*Task directions:*
Reproduce the entries shown below only from the line with "Click the Description column header This" down to the line with "Click the floppy", keeping both end lines and copying each one exactly.

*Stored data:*
******************************

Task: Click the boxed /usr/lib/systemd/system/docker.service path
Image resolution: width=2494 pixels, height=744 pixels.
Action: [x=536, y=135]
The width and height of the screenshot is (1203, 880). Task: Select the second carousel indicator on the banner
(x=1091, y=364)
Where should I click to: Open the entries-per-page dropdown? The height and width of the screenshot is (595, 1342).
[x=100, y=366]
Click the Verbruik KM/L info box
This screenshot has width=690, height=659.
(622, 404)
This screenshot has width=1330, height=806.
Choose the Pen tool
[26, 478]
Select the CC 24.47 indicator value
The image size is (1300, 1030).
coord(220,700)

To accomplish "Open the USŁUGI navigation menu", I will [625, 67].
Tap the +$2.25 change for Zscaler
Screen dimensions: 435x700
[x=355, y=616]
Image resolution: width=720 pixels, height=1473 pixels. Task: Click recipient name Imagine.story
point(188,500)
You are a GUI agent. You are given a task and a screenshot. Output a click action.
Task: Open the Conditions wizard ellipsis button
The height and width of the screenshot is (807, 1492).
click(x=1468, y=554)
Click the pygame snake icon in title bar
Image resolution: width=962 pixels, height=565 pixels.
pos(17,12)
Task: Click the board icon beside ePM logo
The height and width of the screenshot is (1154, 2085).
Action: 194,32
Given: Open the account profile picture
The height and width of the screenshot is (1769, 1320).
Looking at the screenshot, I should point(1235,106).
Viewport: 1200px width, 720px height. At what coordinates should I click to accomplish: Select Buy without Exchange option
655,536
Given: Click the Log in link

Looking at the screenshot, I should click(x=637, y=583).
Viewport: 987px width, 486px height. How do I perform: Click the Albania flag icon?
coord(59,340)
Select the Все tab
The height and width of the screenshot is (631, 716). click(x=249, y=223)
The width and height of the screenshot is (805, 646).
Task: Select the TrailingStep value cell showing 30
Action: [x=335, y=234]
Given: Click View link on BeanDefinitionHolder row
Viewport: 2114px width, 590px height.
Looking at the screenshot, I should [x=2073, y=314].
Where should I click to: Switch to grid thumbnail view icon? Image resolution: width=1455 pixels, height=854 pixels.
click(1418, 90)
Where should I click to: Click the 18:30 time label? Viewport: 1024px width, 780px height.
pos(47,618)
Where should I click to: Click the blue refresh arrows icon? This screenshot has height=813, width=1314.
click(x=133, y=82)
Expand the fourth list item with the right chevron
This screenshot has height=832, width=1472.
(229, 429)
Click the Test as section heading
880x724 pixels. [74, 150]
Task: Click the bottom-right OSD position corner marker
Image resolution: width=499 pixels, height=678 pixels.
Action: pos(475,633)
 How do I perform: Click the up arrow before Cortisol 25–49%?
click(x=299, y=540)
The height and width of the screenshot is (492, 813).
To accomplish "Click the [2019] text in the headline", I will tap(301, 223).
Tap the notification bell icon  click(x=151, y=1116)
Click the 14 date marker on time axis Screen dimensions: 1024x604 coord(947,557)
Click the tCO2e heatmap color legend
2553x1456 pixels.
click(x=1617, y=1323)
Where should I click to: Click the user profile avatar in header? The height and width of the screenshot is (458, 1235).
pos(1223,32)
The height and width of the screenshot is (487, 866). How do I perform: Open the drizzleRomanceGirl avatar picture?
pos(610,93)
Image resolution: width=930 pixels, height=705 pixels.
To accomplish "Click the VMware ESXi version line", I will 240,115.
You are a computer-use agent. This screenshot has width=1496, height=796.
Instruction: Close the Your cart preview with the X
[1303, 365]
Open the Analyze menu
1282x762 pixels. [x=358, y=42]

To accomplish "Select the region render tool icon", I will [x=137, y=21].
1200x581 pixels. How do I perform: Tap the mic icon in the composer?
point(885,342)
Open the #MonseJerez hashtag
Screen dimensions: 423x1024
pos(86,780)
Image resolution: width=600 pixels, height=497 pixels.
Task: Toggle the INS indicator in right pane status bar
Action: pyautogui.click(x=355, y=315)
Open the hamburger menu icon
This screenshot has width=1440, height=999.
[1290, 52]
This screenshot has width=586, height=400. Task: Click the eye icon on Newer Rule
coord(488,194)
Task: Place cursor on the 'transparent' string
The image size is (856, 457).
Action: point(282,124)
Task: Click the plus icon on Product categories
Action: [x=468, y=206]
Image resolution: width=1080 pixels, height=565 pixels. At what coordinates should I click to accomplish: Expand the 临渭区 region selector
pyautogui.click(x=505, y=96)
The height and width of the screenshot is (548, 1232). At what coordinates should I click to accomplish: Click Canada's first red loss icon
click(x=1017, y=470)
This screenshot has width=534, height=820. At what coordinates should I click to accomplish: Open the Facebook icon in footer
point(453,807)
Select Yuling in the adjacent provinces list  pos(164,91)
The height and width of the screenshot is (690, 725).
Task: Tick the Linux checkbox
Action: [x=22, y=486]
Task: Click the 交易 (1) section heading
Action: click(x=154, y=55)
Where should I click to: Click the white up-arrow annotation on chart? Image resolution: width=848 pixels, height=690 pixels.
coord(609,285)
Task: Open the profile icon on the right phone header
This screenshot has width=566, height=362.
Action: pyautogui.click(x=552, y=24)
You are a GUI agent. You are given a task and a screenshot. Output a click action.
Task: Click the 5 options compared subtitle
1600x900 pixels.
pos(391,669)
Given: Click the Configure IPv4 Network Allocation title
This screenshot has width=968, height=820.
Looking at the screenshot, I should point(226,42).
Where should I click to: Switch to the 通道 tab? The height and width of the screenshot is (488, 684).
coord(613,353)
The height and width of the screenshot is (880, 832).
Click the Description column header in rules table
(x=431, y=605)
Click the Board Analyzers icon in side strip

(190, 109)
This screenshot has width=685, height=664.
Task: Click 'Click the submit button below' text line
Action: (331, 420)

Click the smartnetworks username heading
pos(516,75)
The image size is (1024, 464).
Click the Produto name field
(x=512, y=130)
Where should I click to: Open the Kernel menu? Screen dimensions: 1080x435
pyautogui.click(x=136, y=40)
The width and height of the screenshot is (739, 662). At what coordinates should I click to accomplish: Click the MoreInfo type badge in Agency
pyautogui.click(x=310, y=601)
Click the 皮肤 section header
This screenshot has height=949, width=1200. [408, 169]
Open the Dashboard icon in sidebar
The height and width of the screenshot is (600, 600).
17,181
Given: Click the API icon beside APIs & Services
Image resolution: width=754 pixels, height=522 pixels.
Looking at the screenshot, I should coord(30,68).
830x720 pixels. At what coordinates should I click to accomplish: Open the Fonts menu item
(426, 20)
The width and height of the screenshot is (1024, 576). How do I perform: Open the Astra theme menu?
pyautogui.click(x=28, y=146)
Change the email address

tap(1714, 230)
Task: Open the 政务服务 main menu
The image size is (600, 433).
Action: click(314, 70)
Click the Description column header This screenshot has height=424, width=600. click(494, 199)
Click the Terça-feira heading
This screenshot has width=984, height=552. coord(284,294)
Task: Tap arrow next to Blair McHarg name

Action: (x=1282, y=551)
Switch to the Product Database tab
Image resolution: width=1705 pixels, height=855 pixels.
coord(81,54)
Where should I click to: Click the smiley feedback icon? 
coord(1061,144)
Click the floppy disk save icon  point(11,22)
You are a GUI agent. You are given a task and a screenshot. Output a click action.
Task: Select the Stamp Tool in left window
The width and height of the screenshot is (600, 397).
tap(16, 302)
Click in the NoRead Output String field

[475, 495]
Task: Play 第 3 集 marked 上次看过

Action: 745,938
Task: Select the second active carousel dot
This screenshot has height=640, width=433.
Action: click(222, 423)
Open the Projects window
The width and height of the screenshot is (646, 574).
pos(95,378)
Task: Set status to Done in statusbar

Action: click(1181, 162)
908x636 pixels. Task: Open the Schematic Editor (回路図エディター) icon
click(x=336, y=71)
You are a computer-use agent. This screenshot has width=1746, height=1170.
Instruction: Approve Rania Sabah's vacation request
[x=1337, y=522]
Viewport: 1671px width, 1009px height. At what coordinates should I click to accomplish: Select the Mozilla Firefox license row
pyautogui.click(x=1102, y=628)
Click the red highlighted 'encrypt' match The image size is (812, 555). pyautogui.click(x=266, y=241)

******************************

*Written response:*
Click the Description column header This screenshot has height=424, width=600. click(494, 199)
Click the Terça-feira heading
This screenshot has width=984, height=552. coord(284,294)
Task: Tap arrow next to Blair McHarg name

Action: (x=1282, y=551)
Switch to the Product Database tab
Image resolution: width=1705 pixels, height=855 pixels.
coord(81,54)
Where should I click to: Click the smiley feedback icon? 
coord(1061,144)
Click the floppy disk save icon  point(11,22)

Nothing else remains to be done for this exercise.